Cuando estuvimos fuera de la prisión, Liebl sonrió sarcástico y dijo:

– ¿Una pipa es lo que supongo que es?

– Sí, pero es solo por precaución.

– La mejor precaución que puede tomar mientras esté en Viena es no meterse en el sector ruso. Especialmente entrada la noche.

Seguí la mirada de Liebl hasta el otro lado de la carretera y más allá, hasta el otro lado del canal, donde una bandera roja ondeaba con la brisa de la mañana.

– Hay una serie de bandas de secuestradores que trabajan para los ivanes en Viena -explicó-. Raptan a cualquiera que piensen que espía para los estadounidenses y, a cambio, los rusos les dan concesiones en el mercado negro para trabajar fuera del sector ruso, lo cual los pone, de hecho, fuera del alcance de la ley.
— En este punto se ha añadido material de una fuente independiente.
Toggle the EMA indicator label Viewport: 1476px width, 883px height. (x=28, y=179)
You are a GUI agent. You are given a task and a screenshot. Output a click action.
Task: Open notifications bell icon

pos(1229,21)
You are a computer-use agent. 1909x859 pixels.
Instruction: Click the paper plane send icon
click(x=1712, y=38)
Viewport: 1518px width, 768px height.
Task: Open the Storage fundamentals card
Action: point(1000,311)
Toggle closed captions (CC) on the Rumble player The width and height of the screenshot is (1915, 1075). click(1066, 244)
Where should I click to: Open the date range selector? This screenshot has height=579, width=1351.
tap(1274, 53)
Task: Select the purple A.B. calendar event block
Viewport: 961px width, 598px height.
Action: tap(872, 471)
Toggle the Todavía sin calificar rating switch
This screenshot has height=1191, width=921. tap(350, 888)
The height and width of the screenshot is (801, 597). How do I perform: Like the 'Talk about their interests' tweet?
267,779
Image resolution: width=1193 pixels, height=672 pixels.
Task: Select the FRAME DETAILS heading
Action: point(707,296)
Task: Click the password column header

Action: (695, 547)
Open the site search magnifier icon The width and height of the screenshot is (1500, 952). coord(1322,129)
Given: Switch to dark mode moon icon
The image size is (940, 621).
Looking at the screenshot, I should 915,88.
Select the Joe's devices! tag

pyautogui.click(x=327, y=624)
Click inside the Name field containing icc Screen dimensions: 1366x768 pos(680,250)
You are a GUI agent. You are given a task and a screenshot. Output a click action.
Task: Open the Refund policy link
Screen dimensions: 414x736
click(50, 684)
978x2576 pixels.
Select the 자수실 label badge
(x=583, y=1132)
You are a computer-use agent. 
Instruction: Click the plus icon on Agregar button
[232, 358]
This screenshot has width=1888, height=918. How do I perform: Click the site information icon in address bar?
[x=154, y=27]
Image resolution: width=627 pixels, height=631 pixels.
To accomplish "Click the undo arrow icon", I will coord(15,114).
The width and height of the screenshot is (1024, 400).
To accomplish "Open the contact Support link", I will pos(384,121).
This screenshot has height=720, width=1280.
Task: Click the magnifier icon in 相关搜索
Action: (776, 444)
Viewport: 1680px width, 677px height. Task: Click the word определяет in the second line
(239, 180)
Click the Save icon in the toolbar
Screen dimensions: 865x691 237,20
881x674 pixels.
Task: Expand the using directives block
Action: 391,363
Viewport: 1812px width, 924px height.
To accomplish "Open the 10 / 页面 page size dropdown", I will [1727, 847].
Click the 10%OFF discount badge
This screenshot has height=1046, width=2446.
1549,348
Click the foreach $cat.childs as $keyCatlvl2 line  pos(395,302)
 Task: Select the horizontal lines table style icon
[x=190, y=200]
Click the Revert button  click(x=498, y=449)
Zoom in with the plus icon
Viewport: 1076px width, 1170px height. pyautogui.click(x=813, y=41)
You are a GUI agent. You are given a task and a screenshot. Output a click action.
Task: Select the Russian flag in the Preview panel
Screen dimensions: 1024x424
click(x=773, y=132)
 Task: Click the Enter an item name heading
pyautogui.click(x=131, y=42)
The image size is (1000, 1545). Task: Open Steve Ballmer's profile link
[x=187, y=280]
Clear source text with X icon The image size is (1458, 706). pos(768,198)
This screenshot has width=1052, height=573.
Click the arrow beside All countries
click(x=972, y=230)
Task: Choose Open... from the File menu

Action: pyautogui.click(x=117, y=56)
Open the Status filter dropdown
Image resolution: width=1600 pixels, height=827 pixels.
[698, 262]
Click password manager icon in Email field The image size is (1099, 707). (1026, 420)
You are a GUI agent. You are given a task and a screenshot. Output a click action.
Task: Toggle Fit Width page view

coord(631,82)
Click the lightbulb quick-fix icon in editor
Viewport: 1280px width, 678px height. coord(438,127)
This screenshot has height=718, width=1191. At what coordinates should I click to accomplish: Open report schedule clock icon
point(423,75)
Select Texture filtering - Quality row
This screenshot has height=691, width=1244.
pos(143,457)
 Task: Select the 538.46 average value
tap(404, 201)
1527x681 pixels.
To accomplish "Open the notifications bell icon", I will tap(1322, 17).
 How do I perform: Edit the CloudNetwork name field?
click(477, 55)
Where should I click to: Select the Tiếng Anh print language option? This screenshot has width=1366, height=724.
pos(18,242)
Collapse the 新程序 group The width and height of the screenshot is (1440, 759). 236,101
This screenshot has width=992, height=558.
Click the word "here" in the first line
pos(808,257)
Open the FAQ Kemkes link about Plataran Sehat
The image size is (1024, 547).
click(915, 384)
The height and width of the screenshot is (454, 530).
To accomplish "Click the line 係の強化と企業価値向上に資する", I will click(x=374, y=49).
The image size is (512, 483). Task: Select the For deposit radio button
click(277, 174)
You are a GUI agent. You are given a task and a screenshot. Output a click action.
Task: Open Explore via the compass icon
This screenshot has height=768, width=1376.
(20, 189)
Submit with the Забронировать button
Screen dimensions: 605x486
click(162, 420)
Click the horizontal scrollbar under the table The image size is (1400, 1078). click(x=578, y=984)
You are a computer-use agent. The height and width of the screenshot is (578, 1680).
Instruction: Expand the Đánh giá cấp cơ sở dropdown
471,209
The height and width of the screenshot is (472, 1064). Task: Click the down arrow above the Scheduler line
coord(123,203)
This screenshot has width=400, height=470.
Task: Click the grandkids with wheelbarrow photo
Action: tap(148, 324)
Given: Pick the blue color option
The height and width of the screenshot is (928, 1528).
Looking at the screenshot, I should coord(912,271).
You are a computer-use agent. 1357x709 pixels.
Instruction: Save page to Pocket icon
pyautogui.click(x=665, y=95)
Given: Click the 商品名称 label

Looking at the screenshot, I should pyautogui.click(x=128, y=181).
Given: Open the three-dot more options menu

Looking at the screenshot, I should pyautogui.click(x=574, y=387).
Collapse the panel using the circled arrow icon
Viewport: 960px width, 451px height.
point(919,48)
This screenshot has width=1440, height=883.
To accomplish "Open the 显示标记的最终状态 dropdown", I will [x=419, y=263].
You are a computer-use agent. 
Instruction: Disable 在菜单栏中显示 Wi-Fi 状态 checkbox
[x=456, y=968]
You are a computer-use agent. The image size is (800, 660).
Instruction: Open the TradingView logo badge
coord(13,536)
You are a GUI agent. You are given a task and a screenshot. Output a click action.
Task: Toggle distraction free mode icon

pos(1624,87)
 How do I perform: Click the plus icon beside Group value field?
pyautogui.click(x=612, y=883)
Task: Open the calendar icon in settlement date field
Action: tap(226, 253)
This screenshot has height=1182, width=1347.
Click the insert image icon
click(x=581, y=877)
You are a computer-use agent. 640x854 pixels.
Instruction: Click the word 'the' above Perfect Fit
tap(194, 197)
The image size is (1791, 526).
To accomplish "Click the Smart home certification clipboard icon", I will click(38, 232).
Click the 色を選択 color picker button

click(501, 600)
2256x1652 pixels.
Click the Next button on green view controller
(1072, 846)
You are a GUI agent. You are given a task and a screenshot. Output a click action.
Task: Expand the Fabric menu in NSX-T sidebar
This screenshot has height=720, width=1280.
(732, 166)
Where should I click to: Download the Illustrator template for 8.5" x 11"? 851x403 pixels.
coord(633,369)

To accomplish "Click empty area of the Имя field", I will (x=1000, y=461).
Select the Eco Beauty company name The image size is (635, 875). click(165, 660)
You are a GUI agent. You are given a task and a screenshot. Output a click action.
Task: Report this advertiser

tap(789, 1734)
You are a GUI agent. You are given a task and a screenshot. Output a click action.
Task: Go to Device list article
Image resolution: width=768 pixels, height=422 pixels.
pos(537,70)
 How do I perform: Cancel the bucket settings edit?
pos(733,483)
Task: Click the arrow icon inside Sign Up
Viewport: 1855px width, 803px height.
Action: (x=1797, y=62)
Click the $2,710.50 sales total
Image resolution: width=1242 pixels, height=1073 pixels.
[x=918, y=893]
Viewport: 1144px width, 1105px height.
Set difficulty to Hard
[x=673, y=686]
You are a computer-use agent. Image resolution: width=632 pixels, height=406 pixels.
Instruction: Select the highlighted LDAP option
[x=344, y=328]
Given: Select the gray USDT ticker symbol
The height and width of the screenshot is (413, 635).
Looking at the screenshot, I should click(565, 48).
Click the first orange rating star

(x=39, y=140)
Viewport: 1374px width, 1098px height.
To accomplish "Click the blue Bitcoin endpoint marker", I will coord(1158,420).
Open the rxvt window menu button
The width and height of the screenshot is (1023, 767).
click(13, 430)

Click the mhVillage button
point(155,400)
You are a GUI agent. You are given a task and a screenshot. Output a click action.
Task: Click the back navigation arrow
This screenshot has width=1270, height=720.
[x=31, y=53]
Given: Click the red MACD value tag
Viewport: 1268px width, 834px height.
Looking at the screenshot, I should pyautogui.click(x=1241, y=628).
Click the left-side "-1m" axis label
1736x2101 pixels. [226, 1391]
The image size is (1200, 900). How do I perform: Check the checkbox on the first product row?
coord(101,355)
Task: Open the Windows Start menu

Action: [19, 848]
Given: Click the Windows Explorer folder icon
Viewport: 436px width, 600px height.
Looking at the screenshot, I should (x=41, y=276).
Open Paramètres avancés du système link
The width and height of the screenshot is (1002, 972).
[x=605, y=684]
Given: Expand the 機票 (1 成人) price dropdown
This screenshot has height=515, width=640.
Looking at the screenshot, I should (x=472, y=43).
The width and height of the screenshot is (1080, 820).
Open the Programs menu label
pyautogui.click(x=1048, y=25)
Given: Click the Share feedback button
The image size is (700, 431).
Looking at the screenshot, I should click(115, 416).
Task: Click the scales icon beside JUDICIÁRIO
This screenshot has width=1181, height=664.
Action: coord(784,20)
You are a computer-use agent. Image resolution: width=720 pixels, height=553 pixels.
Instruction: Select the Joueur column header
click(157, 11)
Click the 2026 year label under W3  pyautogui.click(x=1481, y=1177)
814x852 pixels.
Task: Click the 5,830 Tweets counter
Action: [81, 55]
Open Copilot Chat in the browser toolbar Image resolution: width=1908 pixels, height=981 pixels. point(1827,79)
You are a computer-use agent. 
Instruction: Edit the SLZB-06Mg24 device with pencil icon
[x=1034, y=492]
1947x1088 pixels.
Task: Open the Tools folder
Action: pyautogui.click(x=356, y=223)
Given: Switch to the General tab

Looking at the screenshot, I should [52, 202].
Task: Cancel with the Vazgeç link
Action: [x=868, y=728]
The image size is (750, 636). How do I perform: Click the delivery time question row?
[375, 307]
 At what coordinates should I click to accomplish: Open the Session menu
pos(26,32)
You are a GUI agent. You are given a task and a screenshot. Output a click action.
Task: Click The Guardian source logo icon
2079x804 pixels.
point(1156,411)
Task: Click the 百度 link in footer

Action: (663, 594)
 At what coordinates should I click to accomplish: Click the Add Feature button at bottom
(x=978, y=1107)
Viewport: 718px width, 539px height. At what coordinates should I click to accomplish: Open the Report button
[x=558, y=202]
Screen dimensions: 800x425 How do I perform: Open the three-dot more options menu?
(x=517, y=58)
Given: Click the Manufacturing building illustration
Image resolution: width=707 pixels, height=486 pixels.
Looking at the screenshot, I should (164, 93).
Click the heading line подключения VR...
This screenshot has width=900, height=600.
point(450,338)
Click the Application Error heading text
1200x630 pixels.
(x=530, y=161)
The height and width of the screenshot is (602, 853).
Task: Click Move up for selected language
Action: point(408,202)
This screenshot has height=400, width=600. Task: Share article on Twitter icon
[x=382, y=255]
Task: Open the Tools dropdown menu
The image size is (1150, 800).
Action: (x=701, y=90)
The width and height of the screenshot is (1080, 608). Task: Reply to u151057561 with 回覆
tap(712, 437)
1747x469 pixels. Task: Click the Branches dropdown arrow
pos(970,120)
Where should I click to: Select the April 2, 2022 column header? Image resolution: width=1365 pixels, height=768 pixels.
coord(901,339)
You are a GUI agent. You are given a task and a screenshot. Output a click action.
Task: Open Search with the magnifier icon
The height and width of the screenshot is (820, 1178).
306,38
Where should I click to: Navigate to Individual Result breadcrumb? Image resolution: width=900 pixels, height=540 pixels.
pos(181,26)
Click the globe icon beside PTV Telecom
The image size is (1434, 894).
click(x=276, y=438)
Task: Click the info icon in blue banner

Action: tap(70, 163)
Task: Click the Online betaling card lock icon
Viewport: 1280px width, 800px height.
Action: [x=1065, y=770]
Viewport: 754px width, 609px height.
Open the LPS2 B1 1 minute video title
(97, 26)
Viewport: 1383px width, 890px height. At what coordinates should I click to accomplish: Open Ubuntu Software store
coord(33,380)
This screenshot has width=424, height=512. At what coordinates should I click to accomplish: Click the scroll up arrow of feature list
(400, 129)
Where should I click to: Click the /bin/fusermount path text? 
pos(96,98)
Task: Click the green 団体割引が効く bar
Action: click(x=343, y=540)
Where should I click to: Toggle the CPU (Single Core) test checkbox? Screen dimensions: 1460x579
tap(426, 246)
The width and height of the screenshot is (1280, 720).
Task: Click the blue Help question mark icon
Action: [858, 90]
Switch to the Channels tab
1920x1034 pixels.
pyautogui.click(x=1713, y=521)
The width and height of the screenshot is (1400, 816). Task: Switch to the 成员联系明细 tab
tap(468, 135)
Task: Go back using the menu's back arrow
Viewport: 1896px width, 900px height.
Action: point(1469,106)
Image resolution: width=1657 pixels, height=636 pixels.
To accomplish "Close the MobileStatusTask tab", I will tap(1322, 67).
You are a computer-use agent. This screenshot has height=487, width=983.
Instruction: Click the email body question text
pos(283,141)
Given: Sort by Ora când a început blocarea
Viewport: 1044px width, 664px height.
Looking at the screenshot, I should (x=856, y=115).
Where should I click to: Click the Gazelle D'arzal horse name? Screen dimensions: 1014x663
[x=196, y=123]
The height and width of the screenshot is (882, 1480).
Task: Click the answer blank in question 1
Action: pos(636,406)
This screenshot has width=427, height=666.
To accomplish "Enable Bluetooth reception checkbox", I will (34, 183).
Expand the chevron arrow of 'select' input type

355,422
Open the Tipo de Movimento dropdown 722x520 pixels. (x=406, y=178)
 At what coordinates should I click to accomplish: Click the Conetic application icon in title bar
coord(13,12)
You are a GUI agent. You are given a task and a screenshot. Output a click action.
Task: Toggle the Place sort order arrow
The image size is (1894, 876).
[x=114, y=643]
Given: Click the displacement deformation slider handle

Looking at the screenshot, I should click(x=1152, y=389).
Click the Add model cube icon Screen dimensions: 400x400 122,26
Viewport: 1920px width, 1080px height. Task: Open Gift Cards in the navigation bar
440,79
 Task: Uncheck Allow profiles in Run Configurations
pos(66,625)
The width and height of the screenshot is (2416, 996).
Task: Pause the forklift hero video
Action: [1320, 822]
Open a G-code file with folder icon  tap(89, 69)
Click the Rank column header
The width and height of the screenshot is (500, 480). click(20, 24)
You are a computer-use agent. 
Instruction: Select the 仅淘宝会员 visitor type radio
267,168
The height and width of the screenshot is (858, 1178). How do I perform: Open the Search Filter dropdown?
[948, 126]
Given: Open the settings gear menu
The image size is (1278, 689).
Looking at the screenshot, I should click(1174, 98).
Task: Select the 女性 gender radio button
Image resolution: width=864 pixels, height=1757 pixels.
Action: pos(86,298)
Se llevaron a una mujer de su propia casa, enrollada dentro de una alfombra, igual que Cleopatra.

– Bueno, tendré cuidado de no dormirme en el suelo -dije-. Y ahora, ¿cómo puedo ir al Cementerio Central?

– Está en el sector británico. Tiene que coger un 71 en la Schwarzenbergplatz, solo que en su mapa pondrá Stalinplatz. No tiene pérdida; hay una enorme estatua de un soldado soviético como liberador que nosotros, los vieneses, llamamos el Saqueador Desconocido.

Sonreí.

– Como digo siempre, Herr Doktor, podemos sobrevivir a la derrota, pero Dios nos libre de cualquier otra liberación.